Nele, uma mulher de 50 anos conta como se entregava a homens que nunca vira antes, nos locais mais inesperados, como um bosque de Paris, um estacionamento subterrâneo, um cemitério, uma estação de trem e mesmo no escritório da revista "Art Press", fundada e dirigida pela própria Millet, crítica de arte e especialista em Salvador Dalí.
A vida real colocou Millet diante de um problema que consistia em conciliar a vida de mulher totalmente livre com um casamento duradouro. Ela é casada há muitos anos com o escritor e fotógrafo Jacques Henric, autor de "Légendes de Catherine M." [Lendas de Catherine M.], e vivem um casamento totalmente aberto.
Em seu novo livro, "Dia de Sofrimento" (a ser lançado no Brasil em junho, pela ed. Agir), dá uma espécie de resposta aos leitores que se perguntavam se é possível driblar o ciúme quando a vida a dois pressupõe total liberdade de ambas as partes.
Millet responde: o ciúme não pode ser driblado, e ela o viveu como uma obsessão: "Comecei a sofrer terrivelmente, imaginando Jacques em companhia de outras mulheres", conta Millet em entrevista exclusiva à Folha.
"Penso que o ciúme é uma pulsão que pode escapar a todo controle e que pode varrer toda a inteligência, a cultura, a moral que possuímos. Mas não me arrependo. É essa pulsão que se deve dominar para continuar fiel a sua cultura e a sua moral."
Assumir uma sexualidade totalmente livre, resume Millet, "não impede de cair na armadilha assustadora do ciúme e nem vacina contra a dor que o acompanha".

 

FOLHA - "A Vida sexual de Catherine M." transformou-se em um fenômeno de sociedade. Como isso afetou sua vida?
CATHERINE MILLET
- Fora uma sobrecarga de trabalho, minha vida cotidiana não foi praticamente modificada. Durante algumas semanas, tornei-me "Madame Sexo" na França e, se tivesse aceito esse epíteto, teria passado todo meu tempo nos estúdios de TV, participando de programas sobre sexualidade.
Tentei limitar essas participações. Para mim, é muito importante continuar a dirigir a "Art Press". Ganhei um pouco mais de dinheiro, mas também não fiquei milionária.

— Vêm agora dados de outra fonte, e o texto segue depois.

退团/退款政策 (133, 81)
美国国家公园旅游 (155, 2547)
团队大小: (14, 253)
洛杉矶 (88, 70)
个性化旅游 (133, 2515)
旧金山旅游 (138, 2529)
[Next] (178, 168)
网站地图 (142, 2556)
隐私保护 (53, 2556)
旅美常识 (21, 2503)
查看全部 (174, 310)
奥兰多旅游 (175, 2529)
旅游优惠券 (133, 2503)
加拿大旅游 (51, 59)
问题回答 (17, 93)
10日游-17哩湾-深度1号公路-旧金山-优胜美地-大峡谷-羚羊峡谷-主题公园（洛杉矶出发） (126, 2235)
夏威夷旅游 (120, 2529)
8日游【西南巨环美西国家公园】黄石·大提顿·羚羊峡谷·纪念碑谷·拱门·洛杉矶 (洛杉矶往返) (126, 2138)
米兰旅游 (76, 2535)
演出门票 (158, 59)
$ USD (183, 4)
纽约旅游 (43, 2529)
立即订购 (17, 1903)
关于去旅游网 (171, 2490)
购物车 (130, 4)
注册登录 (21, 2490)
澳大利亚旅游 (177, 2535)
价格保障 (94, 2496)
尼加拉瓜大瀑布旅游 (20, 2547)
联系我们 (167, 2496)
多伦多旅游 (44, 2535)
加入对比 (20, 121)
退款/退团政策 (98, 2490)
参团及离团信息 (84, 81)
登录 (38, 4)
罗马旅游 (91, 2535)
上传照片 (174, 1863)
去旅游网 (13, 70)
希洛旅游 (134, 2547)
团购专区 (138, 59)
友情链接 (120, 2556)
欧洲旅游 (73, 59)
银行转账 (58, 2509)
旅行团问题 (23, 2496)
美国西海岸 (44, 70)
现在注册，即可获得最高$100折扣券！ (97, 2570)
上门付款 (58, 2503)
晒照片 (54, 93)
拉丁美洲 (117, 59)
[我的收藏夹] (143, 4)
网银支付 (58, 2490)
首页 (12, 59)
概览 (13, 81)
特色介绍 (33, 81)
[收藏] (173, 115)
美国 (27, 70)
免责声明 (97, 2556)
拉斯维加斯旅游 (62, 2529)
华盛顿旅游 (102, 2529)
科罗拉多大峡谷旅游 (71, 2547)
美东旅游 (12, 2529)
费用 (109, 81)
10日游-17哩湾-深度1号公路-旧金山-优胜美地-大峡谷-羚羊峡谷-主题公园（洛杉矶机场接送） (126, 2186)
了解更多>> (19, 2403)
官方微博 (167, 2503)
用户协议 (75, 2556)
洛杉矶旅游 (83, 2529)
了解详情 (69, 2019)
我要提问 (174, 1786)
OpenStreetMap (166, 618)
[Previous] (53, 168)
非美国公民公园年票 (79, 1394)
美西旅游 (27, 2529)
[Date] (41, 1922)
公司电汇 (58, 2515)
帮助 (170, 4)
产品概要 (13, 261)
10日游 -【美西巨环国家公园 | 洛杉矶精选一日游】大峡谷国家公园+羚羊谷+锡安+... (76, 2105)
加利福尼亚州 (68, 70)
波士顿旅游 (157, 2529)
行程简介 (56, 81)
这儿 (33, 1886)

FOLHA - "A Vida Sexual..." foi criticada por ser "sem sentimento". "Dia de Sofrimento" é seu oposto implacável?
MILLET
- É ao mesmo tempo o anúncio e o prolongamento do outro. Anúncio porque a crise de ciúme narrada em "Dia de Sofrimento" é um dos "acidentes" na minha vida que me levaram a escrever uma coisa diferente de um livro de história da arte -isto é, "A Vida Sexual de Catherine M.". De fato, "Dia de Sofrimento" mistura a narração dessa crise e a aproximação com a escrita, a realização de um desejo de ser escritora. Também é o prolongamento de "A Vida Sexual..." na medida em que a ideia do segundo livro me ocorreu logo após a publicação do primeiro. Muitos leitores e jornalistas me perguntavam -e a Jacques também- sobre o ciúme. Como tínhamos podido viver a liberdade sexual sem ter ciúme? E eu respondia que não tinha escapado a ele. Por honestidade, pensei que deveria me explicar num segundo livro. Quanto à ausência de sentimento em "A Vida Sexual...", isso é o resultado de um "parti pris". Eu não queria nenhuma forma de psicologia no livro, quis deixar tudo focalizado nos atos sexuais.

FOLHA - Um crítico ressaltou um paradoxo em "Dia de Sofrimento": a sra. vigia e espiona seu marido como se fosse uma mulher fiel. Ora, no seu texto pode-se ler: "Jacques me colocava diante do fato de que nunca deixei de fazer sexo grupal e que por longos períodos meu desejo me levara a outros homens".
MILLET
- Um dos objetivos do livro é, creio, expor a que ponto podemos estar em contradição com nossas próprias ideias. A liberdade sexual era a filosofia de vida que eu tinha escolhido. Eu tinha essa liberdade. De vez em quando descobria que Jacques também dispunha dessa liberdade, mas comecei a sofrer terrivelmente imaginando-o em companhia de outras mulheres.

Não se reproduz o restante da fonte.